Orhan Veli'nin 1940'lı yıllardaki çevirisi günümüzde hala geçerliliğini koruyor. Türkçe'nin gramer yapısıyla oynayanların, ingi-lizce- kelimeleri Türkçe karşılığı ile yazanların ve hatta bu kelimeleri dilimize kazandırmış gibi gurur duyanların bolca bulunduğunu düşünürsek, metin kendini korumuş, diyebilirim.
1946 yılında yazılmış olan oyun, Sartre'ın savaş buhranından çıktığının açık belirtisidir. Alman Nazi'sinin dünya çapında yaptığı katliamlardan kurtulan insanlık, kendi dünyasında ırkçılıktan nefret eder hale dönüşmüştür. Amerika Birleşik Devletleri'nin megaloman politikası daha yeni yeni kendisini hissettirmiştir. Emperyalizm şovanist politikalarını insanlara dikta ederek amacına henüz başlamıştır. İşte böyle bir dönemde oyununu yazan Sartre, ikinci dünya savaşına katılmış ve Almanlara bir yıllığına esir düşmüştür. Özgürlik hareketini “sinekler”, “varlık ve hiçlik” yapıtlarıyla desteklemiştir. Yazarın felsefik düşüncesi, bir çok oyuncuyu rahatsız etmesine karşın; yapıtlarında rol alan oyuncu sayısı epeyce fazladır. Yazarın 1960 dönemini dikkatle incelemek lazım. Komünizmin baskı rejimi olduğunu söylemesine karşın, daha insani bir rejim olduğu kanısına varması; fikrinin sosyalizmle örtüştüğünü belirtmesi, çevresindeki yazarlarla olan problemlerini arttırmıştır. Özellikle de Camus ile arası bozulmuştur. 1964 yılında Nobel Edebiyat Ödülünü de reddederek siyasi basının dışında yer almıştır.
Saygılı Yosma
1949 yılında A.B.D. de sahnelenen oyunun çok ülkede ilgi görmesinin nedeni yazarın konu seçimi ve üslubudur. Oyunun konusu: Fahişe Lizzie(Bennu Yıldırımlar) trende bir cinayete tanık olur. İki beyaz seyahat eden iki zenciden birini öldürmüştür. Diğer zenci kaçmıştır, neden olarak zencinin Lizzie'ye tecavüze yeltenmesi olduğu iddia edilmektedir. Hayatta kalan zenci tüm şehir tarafından aranmaktadır. Lizzie ise ilk müşterisiyle geçirdiği mutlu gecenin ardından onu nelerin beklediğini henüz bilmemektedir.

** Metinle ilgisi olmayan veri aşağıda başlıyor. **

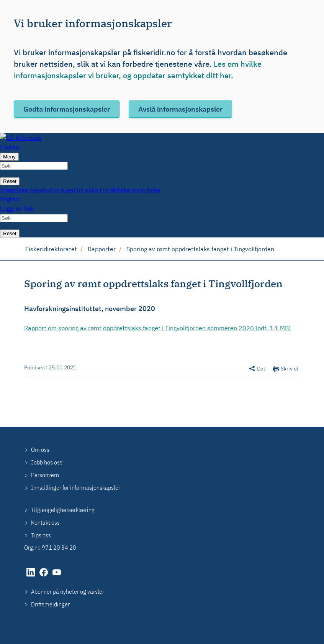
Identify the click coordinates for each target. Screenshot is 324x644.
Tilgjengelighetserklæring (63, 510)
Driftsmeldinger (50, 604)
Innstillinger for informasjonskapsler (75, 488)
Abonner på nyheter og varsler (67, 591)
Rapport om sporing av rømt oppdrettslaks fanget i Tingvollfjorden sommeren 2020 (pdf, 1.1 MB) (157, 328)
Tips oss (41, 535)
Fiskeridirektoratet (51, 249)
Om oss (40, 450)
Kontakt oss (45, 522)
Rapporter (101, 249)
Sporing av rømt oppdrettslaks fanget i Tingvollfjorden (200, 249)
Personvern (45, 475)
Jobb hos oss (47, 462)
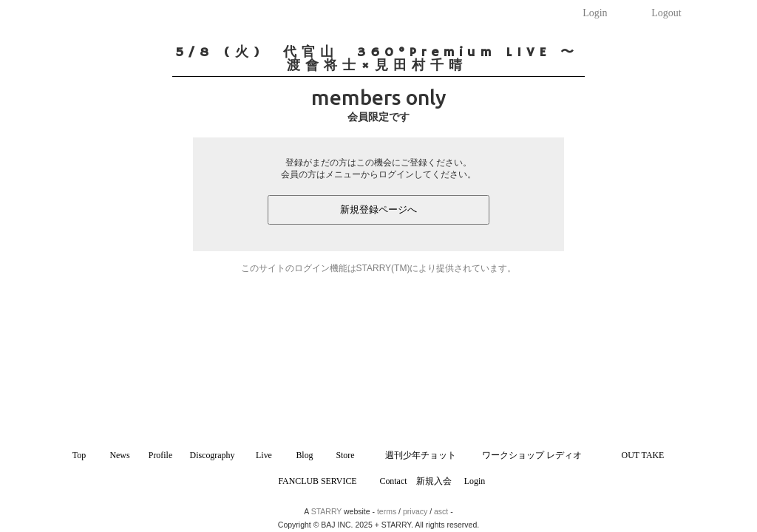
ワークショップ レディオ (532, 455)
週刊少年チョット (421, 455)
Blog (304, 455)
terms (387, 511)
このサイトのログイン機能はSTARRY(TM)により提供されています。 (378, 268)
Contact (393, 481)
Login (594, 13)
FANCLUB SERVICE (317, 481)
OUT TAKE (643, 455)
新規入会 (434, 481)
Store (344, 455)
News (119, 455)
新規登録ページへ (378, 209)
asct (441, 511)
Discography (212, 455)
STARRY (326, 511)
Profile (160, 455)
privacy (415, 511)
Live (264, 455)
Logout (666, 13)
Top (79, 455)
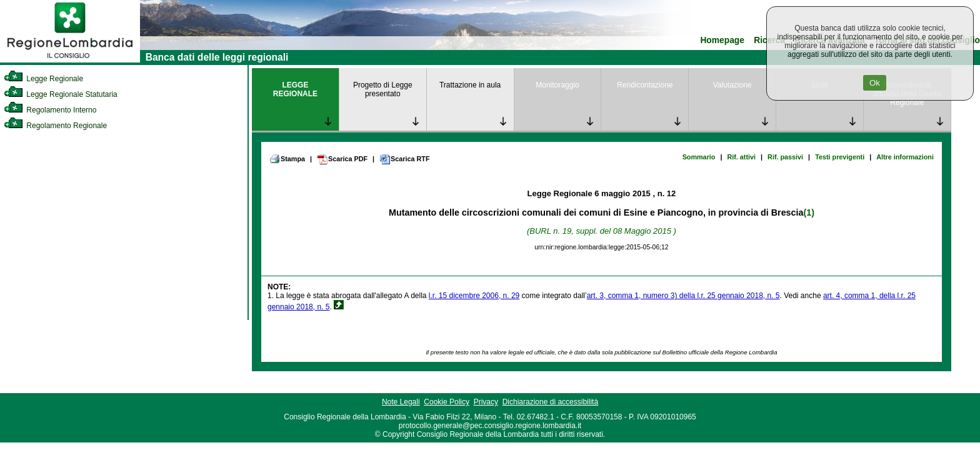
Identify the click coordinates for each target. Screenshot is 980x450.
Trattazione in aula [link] (470, 85)
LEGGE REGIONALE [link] (295, 89)
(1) (808, 212)
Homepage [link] (722, 40)
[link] (70, 60)
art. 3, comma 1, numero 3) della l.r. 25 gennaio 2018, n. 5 (683, 296)
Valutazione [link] (732, 85)
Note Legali (401, 402)
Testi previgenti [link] (839, 157)
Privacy (486, 402)
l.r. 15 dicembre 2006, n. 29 (474, 296)
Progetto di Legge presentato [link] (382, 89)
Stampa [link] (287, 159)
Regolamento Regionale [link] (55, 126)
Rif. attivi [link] (741, 157)
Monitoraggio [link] (557, 85)
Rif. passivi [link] (785, 157)
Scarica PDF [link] (342, 159)
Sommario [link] (699, 157)
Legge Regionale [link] (43, 79)
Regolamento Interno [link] (50, 110)
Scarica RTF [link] (404, 159)
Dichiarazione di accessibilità (550, 402)
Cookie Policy (446, 402)
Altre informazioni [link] (905, 157)
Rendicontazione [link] (644, 85)
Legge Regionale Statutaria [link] (61, 94)
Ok (874, 82)
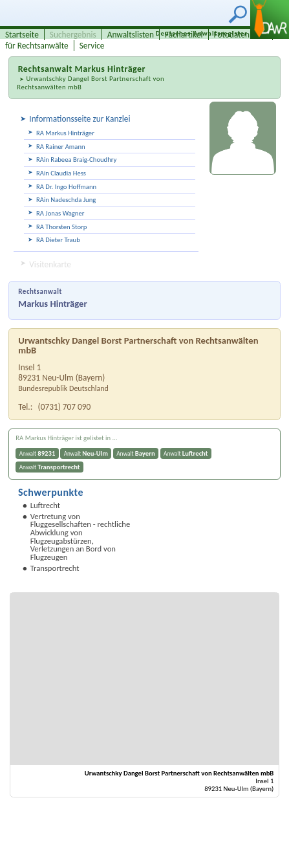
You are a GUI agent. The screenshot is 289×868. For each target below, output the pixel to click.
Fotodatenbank (241, 34)
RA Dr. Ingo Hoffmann (66, 186)
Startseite (22, 34)
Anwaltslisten (131, 34)
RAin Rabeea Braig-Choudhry (76, 159)
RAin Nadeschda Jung (66, 199)
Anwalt (37, 453)
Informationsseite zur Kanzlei (80, 118)
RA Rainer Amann (61, 146)
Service (92, 45)
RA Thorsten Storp (61, 227)
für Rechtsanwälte (37, 45)
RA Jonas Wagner (60, 213)
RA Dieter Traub (58, 239)
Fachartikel (184, 34)
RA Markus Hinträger (65, 133)
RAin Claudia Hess (61, 173)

Oyunun dramaturjisi Dilek Tekintaş'a ait. Bence metinde çok değişiklik yapmamış. Yerinde kurgulamalarla oyunu desteklemiş. Metnin açık seçik ifade ettiği slagonları gayet net vermiş. dekor tasarımını Barış Dinçel'e ait. Grotesk ve maskların kullanıldığı oyunda; dışa vurumcu gizem gölgelenmiş biraz. Yazarın fikir yaratımına biraz aykırı bir yaklaşım sunulmuş. Duygu Türekul giysiler de iyi. Müzikte Deniz Noyan imzası var. Işıkta Özcan Çelik fikirsel yaratımını aktarmış. Bu ekibin bütünü Sartre'ın varoluşçu felsefesini iyi yorumlamış. Özellikle dekoru çok beğendim. Belli ki epeyce süre çalışmış üzerinde sevgili Barış Dinçel.

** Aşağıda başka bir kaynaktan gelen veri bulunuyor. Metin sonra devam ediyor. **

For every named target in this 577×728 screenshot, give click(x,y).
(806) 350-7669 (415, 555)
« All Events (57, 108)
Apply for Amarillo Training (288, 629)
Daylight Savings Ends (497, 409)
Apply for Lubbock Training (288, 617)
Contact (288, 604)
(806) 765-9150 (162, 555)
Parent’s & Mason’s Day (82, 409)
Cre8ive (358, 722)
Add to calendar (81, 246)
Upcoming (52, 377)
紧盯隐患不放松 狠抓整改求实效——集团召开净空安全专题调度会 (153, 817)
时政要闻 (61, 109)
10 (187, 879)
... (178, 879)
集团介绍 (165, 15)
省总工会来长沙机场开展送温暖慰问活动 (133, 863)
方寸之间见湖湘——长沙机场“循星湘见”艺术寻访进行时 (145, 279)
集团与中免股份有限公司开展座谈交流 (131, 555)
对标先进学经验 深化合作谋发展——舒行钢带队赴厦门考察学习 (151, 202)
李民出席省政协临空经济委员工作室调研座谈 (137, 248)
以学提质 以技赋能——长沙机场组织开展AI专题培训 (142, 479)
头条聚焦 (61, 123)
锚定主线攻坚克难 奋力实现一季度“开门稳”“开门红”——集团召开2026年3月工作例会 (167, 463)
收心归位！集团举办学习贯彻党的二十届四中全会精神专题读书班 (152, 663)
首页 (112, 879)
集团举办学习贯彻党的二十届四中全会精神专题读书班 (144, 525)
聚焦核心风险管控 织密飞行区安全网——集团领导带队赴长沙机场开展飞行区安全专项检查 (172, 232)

“SİSTEMİN ÇARKLARINA KARŞI BAŞARILI OLMA ŞANSINIZ YOK” Sartre'in bu sözü aradan geçen yıllara rağmen hala geçerliliğini koruyor. Zaten slogan olarak öyle çok fazla deşifre edilmemiş bir metin var ortada. Hangi anın ne aktardığı net ortada.

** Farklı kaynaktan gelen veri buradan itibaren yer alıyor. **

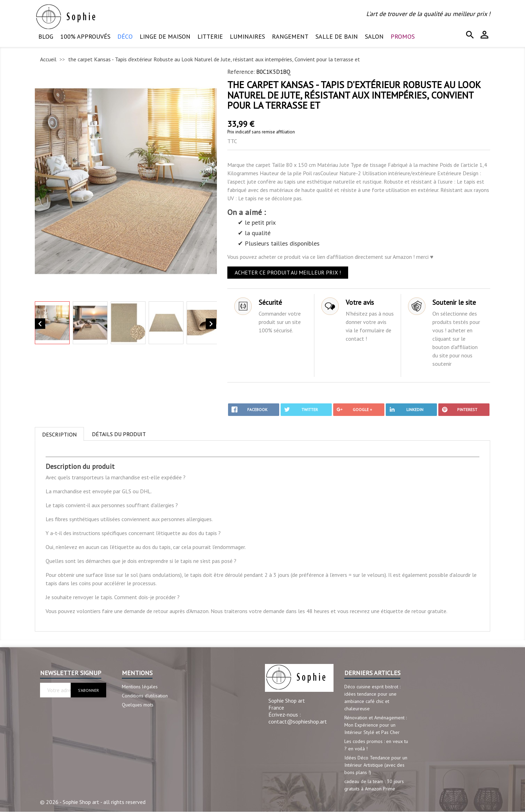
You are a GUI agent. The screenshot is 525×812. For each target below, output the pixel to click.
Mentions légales (140, 687)
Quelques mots (138, 705)
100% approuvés (85, 36)
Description (59, 434)
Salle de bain (337, 36)
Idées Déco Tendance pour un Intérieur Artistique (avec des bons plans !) (376, 765)
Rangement (290, 36)
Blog (46, 36)
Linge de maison (165, 36)
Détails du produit (119, 434)
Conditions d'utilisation (145, 696)
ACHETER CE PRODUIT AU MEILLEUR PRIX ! (288, 272)
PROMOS (402, 36)
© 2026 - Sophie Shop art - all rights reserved (93, 802)
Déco (125, 36)
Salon (374, 36)
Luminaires (247, 36)
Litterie (210, 36)
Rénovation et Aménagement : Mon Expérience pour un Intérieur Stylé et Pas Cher (375, 725)
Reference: (241, 72)
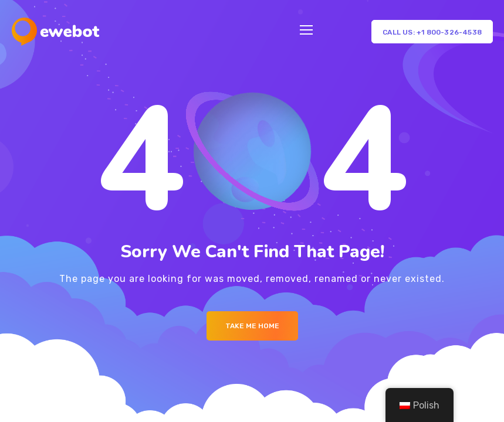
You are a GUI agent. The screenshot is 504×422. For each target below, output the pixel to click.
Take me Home (252, 326)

Hüseyin Köroğlu yönetimini başarılı buldum. Sürrealizmden uzak daha çok nesnel dünyayla hayal dünyasında giden gelen bir yaklaşımla olaya başlamış. Bu onun için iyi bir başlangıç. Bennu Yıldırımlar'ın Lizzie karakterinde ortaya koyduğunu şu açıdan incelemekte fayda var. Ahlaki boyutta dürüstlük ve insani değerler nelerdir? Fahişelik yapan bir kadının üzerinde, insani anlamda sorumluluk vardır. Bu olay o'nun bir gecelik bakış açısına göre belirlenecek yoksa kendi vicdanında muhakemesi mi yapılacak? Bence duyguyu yaşıyor. Sahnedeki performansı iyi. Zenci karakterinde Cengiz Tangör çaresizlik imgesini başarılı aktarıyor izleyene. Diğer oyuncu arkadaşlar da olayın içinde iyi birer bakış açısıyla oynamışlar rollerini. Burak Davutoğlu ve Taner Barlas ana karakterlerden daha başarılılar. Fred'in babası rolünde Taner Barlas'ı çok beğendim.ırkçı epidoklarda dışa vuruşçu Sartre yaklaşımını iyi harmanlamış.
İstanbul Şehir Tiyatrosu'nun oyunu, çağımızda geçerliliğini koruyan bir çok olaya parmak basıyor. Yine bir sorgulama yine bir insan hakları davası sahnede yaşam bulmuş durumda. Kitlenin izlemesi gereken bir oyun.